*** Listed entries Section Begins ***

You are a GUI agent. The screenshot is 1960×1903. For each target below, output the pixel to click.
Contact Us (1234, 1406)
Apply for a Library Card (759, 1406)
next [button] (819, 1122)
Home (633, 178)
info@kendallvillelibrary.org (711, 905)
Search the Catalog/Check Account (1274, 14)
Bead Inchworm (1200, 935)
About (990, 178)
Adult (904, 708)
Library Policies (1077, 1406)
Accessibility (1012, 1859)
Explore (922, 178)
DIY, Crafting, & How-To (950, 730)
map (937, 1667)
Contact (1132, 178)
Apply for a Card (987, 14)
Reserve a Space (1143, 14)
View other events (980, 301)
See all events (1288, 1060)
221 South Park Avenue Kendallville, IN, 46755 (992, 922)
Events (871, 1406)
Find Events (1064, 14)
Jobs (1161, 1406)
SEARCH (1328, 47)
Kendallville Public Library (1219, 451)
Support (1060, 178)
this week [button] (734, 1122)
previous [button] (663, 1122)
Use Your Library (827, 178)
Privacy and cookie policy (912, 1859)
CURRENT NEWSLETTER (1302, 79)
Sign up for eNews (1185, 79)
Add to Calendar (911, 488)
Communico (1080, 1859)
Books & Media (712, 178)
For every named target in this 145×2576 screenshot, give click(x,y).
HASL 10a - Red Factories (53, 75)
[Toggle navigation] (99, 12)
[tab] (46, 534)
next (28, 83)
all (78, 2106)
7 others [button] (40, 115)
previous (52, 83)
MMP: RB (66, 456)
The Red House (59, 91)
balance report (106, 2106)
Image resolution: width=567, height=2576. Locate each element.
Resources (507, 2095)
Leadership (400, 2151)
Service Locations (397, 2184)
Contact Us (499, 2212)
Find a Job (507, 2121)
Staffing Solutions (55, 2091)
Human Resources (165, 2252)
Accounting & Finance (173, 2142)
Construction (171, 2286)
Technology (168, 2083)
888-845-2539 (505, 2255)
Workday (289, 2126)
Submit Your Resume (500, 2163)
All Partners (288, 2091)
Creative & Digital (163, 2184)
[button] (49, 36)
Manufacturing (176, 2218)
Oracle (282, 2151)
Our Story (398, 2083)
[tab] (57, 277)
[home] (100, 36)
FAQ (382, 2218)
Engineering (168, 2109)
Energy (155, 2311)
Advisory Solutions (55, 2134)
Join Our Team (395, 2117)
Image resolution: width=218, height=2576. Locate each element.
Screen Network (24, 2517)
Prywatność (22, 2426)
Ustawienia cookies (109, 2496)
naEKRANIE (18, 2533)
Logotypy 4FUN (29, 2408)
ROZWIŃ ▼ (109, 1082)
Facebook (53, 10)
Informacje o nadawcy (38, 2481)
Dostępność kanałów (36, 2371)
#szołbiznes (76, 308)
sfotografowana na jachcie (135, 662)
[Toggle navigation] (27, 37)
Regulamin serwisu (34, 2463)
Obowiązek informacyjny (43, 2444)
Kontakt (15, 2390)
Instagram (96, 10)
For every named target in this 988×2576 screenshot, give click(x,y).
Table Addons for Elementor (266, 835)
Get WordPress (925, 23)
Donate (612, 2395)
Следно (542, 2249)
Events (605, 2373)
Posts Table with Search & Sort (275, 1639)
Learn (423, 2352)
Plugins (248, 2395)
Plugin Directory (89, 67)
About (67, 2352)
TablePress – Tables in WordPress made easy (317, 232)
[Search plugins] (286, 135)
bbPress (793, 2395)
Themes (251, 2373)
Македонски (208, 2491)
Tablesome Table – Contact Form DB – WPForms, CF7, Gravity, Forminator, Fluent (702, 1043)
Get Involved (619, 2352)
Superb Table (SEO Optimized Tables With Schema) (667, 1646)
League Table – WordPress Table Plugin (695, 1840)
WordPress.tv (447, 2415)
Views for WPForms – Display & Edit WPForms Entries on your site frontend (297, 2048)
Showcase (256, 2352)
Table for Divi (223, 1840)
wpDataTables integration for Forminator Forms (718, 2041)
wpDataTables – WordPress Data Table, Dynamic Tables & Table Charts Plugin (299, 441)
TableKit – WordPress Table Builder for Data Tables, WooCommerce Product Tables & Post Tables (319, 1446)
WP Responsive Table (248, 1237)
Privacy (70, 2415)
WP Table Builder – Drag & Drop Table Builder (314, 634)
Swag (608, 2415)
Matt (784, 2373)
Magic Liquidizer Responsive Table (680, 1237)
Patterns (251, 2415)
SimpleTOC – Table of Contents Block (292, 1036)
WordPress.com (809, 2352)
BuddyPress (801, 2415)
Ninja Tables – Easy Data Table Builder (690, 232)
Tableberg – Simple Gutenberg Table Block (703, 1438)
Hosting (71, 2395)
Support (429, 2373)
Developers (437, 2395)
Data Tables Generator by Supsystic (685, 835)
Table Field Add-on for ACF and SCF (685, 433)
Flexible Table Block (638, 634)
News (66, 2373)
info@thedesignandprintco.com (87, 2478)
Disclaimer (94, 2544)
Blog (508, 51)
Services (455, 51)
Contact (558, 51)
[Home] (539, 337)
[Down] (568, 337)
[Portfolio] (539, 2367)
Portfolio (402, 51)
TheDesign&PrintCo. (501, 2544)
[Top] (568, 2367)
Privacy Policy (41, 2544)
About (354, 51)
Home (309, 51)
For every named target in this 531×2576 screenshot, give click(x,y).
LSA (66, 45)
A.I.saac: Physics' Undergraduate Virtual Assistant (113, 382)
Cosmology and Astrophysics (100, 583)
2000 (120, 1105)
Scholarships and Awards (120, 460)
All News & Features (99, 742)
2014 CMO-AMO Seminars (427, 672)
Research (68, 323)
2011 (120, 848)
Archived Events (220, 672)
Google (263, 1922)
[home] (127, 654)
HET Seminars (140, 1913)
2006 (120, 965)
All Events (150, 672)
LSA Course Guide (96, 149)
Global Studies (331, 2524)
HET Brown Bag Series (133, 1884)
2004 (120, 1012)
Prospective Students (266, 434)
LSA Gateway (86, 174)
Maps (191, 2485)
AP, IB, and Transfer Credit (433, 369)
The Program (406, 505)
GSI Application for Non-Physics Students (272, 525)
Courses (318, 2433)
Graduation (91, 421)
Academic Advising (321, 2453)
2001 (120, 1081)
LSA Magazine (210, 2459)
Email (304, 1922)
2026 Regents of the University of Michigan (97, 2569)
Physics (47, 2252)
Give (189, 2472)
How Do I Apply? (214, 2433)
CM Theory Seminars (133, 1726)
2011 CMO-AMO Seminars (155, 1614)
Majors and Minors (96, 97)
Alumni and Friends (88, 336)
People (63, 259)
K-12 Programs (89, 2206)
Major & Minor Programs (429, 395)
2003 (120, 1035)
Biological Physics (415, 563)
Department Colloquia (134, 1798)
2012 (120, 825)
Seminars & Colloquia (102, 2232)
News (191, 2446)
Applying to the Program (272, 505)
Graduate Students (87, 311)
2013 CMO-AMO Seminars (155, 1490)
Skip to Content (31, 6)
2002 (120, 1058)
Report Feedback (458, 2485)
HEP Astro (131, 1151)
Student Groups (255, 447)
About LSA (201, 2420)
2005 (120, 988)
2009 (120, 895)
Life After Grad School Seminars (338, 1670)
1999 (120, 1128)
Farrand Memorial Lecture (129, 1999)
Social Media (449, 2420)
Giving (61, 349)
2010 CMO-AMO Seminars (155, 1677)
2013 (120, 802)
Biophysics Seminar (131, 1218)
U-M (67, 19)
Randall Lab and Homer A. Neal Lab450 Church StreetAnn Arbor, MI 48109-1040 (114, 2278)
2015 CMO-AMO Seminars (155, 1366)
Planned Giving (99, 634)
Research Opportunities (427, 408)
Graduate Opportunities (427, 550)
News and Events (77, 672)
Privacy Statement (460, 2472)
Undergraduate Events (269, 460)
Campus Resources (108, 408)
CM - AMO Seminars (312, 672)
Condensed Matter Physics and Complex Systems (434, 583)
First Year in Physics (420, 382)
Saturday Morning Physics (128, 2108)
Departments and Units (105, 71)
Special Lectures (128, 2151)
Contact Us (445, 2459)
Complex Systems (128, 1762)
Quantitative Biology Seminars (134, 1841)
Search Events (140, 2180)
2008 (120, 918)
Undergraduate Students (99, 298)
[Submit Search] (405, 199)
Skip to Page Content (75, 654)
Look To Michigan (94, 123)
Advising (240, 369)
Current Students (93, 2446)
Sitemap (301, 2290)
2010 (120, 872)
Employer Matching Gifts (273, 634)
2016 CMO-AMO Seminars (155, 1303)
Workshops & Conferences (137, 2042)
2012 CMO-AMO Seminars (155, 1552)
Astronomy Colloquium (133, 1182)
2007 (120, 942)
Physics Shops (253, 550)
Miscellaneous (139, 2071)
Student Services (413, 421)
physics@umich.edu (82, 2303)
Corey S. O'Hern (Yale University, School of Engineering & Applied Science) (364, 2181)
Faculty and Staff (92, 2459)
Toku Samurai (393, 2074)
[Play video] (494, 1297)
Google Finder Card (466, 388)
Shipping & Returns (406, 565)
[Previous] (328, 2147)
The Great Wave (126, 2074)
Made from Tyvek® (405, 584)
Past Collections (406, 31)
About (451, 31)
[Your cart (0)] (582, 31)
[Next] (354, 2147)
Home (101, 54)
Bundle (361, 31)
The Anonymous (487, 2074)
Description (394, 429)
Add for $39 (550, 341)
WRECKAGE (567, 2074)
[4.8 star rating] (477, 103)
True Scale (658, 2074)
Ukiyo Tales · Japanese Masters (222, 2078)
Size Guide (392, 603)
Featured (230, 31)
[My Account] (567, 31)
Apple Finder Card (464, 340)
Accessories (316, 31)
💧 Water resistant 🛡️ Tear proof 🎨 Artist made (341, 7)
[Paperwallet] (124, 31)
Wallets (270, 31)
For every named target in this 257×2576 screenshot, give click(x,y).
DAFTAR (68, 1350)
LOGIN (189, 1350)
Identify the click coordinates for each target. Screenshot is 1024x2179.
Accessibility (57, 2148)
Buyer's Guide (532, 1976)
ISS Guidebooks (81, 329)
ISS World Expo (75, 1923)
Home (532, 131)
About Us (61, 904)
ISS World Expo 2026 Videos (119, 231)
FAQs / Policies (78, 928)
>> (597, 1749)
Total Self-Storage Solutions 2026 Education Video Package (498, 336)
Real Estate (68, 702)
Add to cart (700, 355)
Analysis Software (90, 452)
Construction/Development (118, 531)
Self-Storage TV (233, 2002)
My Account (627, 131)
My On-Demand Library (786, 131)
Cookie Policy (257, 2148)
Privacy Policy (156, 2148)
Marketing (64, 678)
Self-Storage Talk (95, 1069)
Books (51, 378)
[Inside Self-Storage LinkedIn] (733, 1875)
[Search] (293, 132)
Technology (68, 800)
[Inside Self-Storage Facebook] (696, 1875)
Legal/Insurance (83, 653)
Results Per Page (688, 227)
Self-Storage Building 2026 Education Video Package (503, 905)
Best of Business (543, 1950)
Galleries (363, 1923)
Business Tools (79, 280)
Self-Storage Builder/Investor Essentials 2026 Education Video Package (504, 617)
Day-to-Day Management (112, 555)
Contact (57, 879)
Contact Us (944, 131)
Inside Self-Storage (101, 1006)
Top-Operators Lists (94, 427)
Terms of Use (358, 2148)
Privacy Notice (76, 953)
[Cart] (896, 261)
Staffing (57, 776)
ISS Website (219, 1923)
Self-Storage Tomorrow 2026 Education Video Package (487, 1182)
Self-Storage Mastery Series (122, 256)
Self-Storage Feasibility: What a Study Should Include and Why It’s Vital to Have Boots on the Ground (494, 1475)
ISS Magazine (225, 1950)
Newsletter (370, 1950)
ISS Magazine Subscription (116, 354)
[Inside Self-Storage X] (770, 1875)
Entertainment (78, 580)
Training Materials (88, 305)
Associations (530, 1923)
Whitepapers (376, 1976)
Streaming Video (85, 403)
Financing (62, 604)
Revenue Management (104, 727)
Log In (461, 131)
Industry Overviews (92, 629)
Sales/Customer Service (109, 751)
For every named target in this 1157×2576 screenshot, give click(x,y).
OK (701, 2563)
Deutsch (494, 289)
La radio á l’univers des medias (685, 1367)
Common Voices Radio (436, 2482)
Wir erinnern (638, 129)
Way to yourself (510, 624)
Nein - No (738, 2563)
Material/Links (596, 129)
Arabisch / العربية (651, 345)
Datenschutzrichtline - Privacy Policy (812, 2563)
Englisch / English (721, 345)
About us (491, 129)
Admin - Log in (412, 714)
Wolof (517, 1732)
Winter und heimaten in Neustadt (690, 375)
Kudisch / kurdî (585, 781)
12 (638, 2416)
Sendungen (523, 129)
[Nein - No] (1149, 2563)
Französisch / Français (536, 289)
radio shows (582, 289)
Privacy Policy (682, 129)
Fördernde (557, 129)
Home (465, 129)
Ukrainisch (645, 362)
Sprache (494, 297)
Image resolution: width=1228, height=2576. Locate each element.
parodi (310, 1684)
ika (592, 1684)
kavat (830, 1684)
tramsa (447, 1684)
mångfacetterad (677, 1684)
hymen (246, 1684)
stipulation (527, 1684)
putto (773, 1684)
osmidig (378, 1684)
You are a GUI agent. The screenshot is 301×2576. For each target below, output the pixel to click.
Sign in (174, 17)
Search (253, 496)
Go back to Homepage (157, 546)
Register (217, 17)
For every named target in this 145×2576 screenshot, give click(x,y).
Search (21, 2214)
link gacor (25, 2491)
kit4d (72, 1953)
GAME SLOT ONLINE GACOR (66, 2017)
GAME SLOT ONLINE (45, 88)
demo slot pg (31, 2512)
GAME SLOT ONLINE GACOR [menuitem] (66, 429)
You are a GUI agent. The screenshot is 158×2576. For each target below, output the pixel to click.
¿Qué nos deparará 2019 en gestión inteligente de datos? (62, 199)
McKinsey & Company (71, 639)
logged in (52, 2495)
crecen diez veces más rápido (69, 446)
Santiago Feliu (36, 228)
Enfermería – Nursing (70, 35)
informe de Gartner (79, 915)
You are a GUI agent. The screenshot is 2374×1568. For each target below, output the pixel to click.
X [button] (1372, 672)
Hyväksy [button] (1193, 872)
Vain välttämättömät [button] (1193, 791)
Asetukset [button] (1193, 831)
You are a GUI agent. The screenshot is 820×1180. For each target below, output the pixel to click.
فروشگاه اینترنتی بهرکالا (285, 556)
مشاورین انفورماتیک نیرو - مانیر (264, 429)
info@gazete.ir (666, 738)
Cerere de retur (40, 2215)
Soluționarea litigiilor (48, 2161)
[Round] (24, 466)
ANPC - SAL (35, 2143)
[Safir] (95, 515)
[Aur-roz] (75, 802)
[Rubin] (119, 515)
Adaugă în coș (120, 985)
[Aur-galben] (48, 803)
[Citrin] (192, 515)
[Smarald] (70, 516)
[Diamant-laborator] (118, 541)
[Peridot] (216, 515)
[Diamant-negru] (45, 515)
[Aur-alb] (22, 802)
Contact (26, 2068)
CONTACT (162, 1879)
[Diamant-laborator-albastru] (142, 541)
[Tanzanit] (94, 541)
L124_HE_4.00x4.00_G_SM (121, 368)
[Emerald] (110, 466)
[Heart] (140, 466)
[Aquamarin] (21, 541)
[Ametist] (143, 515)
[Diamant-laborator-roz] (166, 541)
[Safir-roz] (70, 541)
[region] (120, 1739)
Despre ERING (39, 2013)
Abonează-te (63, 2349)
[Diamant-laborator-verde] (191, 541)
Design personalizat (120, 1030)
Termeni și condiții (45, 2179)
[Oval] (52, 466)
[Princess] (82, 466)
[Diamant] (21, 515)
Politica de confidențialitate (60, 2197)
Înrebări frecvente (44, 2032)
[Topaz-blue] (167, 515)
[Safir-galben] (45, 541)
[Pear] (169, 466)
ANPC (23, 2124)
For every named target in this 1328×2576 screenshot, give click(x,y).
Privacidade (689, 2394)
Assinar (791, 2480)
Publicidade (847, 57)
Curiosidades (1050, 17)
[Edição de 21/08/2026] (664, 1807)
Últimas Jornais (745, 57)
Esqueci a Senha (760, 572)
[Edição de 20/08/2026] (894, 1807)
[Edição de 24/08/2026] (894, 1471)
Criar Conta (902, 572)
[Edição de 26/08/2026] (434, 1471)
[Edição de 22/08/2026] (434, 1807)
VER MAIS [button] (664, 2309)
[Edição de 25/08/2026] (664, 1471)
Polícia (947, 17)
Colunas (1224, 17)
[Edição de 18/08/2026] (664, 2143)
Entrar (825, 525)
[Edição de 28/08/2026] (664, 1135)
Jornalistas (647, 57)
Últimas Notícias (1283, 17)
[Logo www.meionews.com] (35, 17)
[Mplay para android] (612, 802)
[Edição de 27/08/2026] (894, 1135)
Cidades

*** Listed entries Section Ends ***

**Exercise requirements:** Reproduce exactly the lines of the records above from the one with "Applying to the Program (272, 505)" to the one with "Condensed Matter Physics", both included, and leave out everything else.

**Answer to the exercise:**
Applying to the Program (272, 505)
Graduate Students (87, 311)
2013 CMO-AMO Seminars (155, 1490)
Skip to Content (31, 6)
2002 (120, 1058)
Report Feedback (458, 2485)
HEP Astro (131, 1151)
Student Groups (255, 447)
About LSA (201, 2420)
2005 (120, 988)
2009 (120, 895)
Life After Grad School Seminars (338, 1670)
1999 (120, 1128)
Farrand Memorial Lecture (129, 1999)
Social Media (449, 2420)
Giving (61, 349)
2010 CMO-AMO Seminars (155, 1677)
2013 (120, 802)
Biophysics Seminar (131, 1218)
U-M (67, 19)
Randall Lab and Homer A. Neal Lab450 Church StreetAnn Arbor, MI 48109-1040 (114, 2278)
2015 CMO-AMO Seminars (155, 1366)
Planned Giving (99, 634)
Research Opportunities (427, 408)
Graduate Opportunities (427, 550)
News and Events (77, 672)
Privacy Statement (460, 2472)
Undergraduate Events (269, 460)
Campus Resources (108, 408)
CM - AMO Seminars (312, 672)
Condensed Matter Physics and Complex Systems (434, 583)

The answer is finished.